• **Requirement**
Reproduce, exactly and in full, only the lines below from the one containing "Click the +$10 for additional 20 ASINs line" through the one containing "The image size is (483, 246).".

• **Record excerpts**
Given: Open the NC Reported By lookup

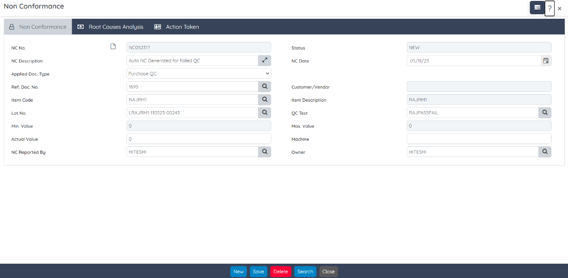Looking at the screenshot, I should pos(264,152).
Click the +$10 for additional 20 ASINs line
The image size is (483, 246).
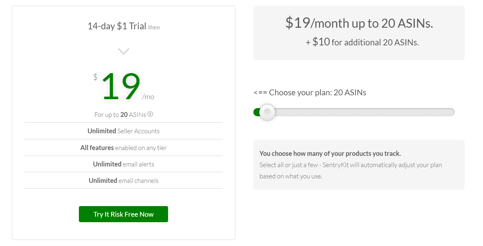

* * *

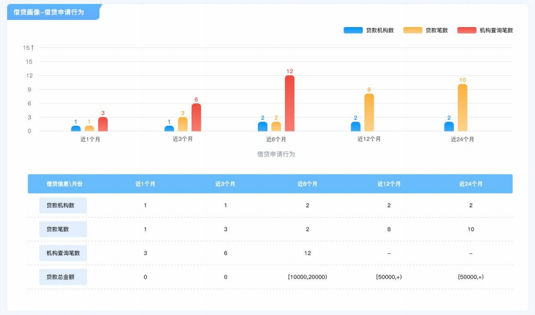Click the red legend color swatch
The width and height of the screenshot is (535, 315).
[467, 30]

• **Response to the exercise**
Click the +$10 for additional 20 ASINs line
The image size is (483, 246).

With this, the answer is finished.